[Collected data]
▬▬▬▬▬▬

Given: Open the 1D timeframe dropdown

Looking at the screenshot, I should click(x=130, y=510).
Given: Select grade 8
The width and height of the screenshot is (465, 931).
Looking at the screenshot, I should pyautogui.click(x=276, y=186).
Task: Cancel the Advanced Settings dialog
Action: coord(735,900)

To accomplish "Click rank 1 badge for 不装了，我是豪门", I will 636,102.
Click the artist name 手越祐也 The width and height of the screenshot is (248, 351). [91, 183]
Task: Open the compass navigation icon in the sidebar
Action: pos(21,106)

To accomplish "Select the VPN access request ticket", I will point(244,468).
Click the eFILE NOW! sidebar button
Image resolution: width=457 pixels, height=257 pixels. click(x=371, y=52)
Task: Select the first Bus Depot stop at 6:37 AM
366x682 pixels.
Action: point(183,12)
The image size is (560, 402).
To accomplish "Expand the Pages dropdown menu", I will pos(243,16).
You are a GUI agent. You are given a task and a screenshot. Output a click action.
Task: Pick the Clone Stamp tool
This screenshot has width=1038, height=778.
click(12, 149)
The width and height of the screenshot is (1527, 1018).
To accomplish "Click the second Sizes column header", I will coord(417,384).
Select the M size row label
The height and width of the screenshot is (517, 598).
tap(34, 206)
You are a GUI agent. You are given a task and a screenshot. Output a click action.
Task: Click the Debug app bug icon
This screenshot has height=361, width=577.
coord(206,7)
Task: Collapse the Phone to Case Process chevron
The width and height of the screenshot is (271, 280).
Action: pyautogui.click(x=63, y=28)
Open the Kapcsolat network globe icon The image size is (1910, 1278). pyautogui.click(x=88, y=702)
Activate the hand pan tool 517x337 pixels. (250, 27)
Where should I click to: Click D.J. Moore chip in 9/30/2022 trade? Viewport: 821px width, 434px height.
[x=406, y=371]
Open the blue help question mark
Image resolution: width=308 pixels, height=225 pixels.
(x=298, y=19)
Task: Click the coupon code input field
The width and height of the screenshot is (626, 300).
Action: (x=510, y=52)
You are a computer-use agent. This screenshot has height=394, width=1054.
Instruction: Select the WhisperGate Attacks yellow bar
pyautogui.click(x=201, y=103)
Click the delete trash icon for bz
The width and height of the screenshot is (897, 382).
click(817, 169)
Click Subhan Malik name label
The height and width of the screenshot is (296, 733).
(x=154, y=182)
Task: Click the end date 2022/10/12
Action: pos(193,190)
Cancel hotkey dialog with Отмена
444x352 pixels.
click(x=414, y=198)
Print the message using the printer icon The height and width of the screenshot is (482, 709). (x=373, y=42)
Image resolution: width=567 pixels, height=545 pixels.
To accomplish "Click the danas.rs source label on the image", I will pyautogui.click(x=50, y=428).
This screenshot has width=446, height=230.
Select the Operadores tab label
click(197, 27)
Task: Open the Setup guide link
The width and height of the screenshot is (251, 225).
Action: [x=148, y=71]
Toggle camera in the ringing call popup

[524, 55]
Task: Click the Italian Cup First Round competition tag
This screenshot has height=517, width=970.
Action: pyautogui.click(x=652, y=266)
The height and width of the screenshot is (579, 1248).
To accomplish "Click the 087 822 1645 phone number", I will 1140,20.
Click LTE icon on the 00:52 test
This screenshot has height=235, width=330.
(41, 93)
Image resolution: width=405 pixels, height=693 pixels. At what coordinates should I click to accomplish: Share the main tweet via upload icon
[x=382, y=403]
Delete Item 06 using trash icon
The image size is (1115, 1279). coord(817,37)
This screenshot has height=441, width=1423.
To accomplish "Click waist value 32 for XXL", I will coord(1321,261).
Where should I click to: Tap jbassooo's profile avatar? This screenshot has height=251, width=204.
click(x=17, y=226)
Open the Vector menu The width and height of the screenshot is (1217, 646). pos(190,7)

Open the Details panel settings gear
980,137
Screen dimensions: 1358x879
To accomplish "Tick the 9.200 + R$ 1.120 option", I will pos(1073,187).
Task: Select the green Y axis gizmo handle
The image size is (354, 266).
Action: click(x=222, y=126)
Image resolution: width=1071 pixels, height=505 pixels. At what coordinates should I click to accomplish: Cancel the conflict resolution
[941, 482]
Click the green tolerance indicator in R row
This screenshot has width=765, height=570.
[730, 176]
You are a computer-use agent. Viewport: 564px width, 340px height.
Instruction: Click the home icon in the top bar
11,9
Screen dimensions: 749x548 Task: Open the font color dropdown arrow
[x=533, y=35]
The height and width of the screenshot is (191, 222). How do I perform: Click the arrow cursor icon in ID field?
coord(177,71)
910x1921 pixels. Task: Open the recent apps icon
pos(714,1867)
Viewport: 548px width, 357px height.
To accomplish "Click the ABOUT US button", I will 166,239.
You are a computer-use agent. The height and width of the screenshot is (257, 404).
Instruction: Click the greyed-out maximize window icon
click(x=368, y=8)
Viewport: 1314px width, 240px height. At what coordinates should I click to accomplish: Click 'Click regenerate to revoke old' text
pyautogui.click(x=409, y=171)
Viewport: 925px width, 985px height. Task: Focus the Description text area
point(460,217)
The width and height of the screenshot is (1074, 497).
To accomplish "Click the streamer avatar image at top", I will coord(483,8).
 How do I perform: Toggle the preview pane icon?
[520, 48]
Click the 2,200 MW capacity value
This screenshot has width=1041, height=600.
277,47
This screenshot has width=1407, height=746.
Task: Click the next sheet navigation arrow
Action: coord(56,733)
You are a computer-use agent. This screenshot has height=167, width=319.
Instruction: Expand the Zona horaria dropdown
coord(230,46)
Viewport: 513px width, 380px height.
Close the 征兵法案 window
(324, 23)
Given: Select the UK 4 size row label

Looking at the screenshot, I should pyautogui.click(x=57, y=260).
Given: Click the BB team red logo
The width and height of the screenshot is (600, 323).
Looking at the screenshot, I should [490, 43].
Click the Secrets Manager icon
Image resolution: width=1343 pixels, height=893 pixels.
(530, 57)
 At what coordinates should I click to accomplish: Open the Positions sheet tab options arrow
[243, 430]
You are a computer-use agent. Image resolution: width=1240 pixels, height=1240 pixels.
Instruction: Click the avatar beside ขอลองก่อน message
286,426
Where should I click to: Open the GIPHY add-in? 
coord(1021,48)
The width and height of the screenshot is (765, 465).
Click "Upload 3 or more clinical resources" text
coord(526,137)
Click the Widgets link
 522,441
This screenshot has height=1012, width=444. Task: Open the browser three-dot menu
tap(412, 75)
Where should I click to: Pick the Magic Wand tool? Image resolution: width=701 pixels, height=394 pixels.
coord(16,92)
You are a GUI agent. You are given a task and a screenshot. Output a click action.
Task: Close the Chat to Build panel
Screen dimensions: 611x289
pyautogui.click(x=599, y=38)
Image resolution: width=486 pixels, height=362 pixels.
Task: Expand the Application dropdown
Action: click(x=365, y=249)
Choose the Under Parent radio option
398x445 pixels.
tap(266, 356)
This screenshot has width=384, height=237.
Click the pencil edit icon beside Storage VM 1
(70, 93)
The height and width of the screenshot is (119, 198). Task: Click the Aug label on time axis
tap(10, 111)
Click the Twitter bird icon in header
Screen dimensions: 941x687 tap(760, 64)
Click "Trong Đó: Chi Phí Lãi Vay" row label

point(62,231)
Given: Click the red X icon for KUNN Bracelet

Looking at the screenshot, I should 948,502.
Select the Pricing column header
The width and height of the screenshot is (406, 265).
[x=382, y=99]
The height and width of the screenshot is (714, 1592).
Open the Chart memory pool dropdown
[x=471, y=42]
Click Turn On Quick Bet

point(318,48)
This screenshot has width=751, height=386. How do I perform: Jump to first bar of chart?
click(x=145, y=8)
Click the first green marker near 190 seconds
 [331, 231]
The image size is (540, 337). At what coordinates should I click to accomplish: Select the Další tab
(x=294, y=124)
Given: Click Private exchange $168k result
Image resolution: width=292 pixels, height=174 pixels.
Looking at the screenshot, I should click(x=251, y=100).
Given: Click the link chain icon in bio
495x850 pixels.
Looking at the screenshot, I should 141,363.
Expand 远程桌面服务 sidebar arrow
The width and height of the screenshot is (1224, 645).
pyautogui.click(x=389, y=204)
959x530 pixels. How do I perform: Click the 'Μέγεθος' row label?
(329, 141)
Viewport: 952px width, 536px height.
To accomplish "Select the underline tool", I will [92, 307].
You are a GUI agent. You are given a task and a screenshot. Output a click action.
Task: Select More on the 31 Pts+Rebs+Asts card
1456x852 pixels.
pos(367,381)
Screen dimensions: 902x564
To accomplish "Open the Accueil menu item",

▬▬▬▬▬▬

### To do
Among the entries above, the line containing "The height and width of the screenshot is (119, 198).", the line containing "Select the Pricing column header", and all lines between them are to be restated word for word; nothing else belongs in the reply.

### Output below
The height and width of the screenshot is (119, 198). Task: Click the Aug label on time axis
tap(10, 111)
Click the Twitter bird icon in header
Screen dimensions: 941x687 tap(760, 64)
Click "Trong Đó: Chi Phí Lãi Vay" row label

point(62,231)
Given: Click the red X icon for KUNN Bracelet

Looking at the screenshot, I should 948,502.
Select the Pricing column header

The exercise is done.